Reiterating that even a value judgment without any factual basis to support it may be excessive, I should proceed to examine whether there existed a sufficient factual basis for the impugned statement in order to assess whether the interference in dispute corresponded to a “pressing social need”.
The applicants became aware before or during the production of their television programmes that the Frederikshavn police had not complied with section 751, subsection 2 of the Administration of Justice Act, which provides that a witness shall be given opportunity to read his or her statement. I should again underline that following the broadcast of “The Blind Eye of the Police” the Prosecutor General, in a letter of 20 December 1991 to the Ministry of Justice, found this non-compliance unfortunate and open to criticism and that consequently he made an agreement with the State Police Academy to produce a wider set of guidelines concerning the questioning of witnesses, which could be integrated into the Police Academy's educational material.

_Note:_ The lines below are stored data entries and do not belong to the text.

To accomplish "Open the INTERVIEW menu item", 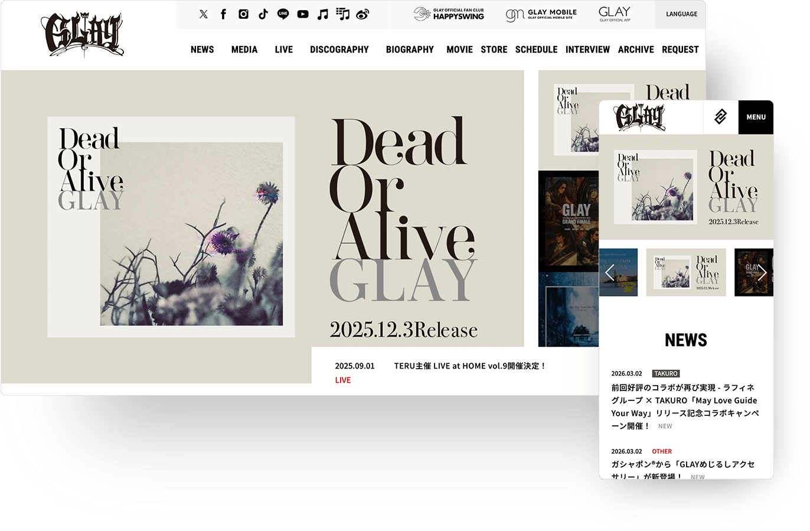I will (587, 50).
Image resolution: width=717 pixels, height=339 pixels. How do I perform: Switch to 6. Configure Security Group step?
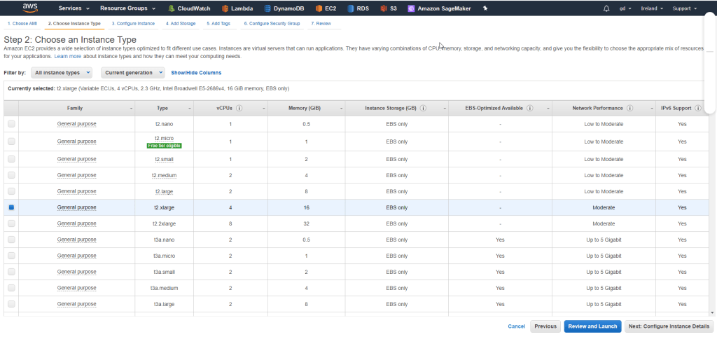coord(272,23)
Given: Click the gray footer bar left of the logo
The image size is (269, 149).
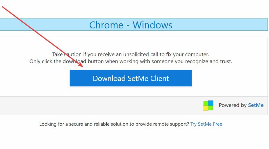Looking at the screenshot, I should [x=101, y=106].
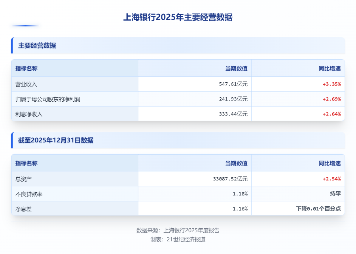
Task: Select the 持平 cell
Action: (335, 194)
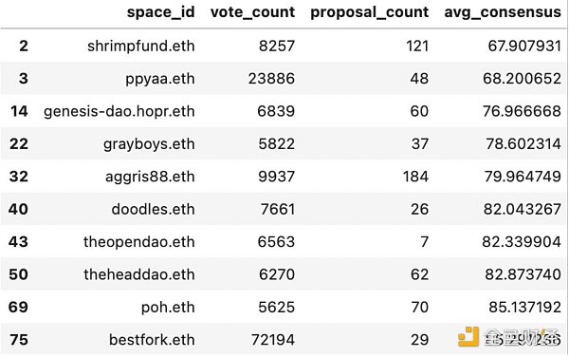Select the shrimpfund.eth cell
569x357 pixels.
(141, 47)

The applicants were in possession of a copy of the report produced by the Frederikshavn police as to the taxi driver's statement of 1981. Since it did not contain any information about her alleged observation as to having seen X and his son on 12 December 1981 about 5-10 minutes past noon , the applicants confronted the taxi driver with the report during the programme. Nevertheless, the taxi driver upheld her statement that she had already told the police about this observation in 1981.
Also, when the programme “The Blind Eye of the Police” was broadcast on 22 April 1991 , the applicants were aware that the taxi driver had upheld her statement to the police on 11 March 1991 that she had already explained to the police in 1981 that she had seen X on 12 December 1981 shortly after noon .

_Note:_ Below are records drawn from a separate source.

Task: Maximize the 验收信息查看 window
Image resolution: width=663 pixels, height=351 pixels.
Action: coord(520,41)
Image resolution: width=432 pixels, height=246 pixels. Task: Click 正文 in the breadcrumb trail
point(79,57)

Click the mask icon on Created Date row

Having regard to the foregoing, I consider that the applicants had grounds to rely on the taxi driver's statement and notably, that they had a sufficient factual basis to believe that the report of December 1981 did not contain her full statement or that there was another report.
In addition, I should note, as was not in fact disputed, that the topic raised in the programme “The Blind Eye of the Police” was being widely debated in Denmark and concerned a problem of general interest, a sphere in which restrictions on freedom of expressions are to be strictly construed. I attach some weight to the fact that the programme played a considerable role in the Special Court of Revision's decision to hear witnesses and to grant a re-opening of the case, and that X was finally acquitted.

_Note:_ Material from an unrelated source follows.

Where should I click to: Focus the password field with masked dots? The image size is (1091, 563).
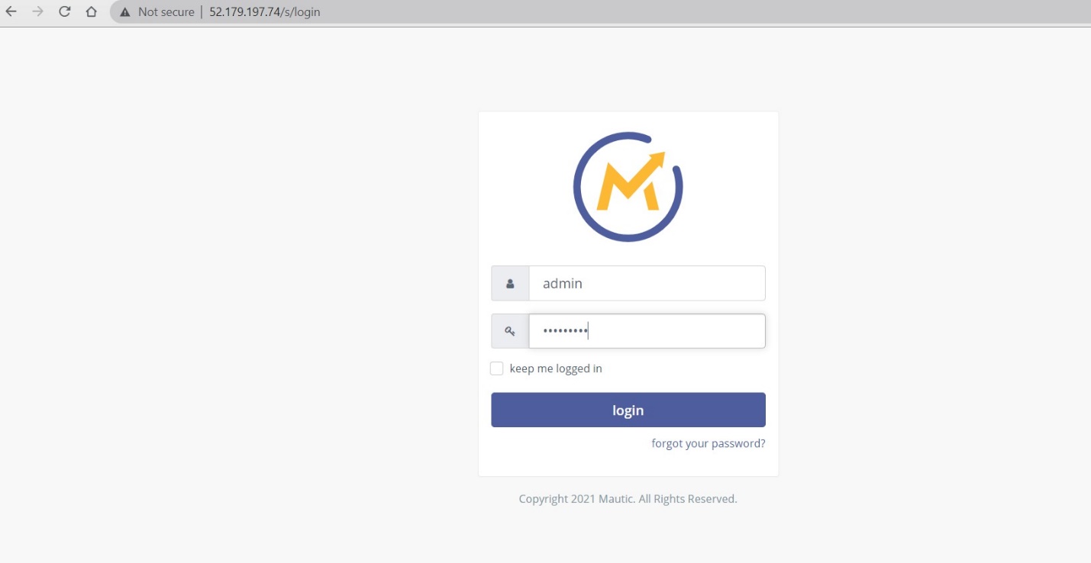[647, 331]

Finally, I should reiterate that the police must necessarily accept a close scrutiny of their actions and omissions. The named Chief Superintendent was the head of the police unit that performed the investigation that led to the wrongful conviction of X. Thus, acting in an official capacity, he was, like civil servants and politicians, subject to wider limits of acceptable criticism than private individuals.
In the light of the foregoing, the grounds given for the applicants' conviction are, although relevant, not sufficient to satisfy me that the interference in the exercise of the applicants' right to freedom of expression was “necessary in a democratic society”. In particular, the means employed were disproportionate to the aim pursued: “the protection of the reputation or rights of others”. Consequently, in my view, the applicants' conviction infringed Article 10 of the Convention.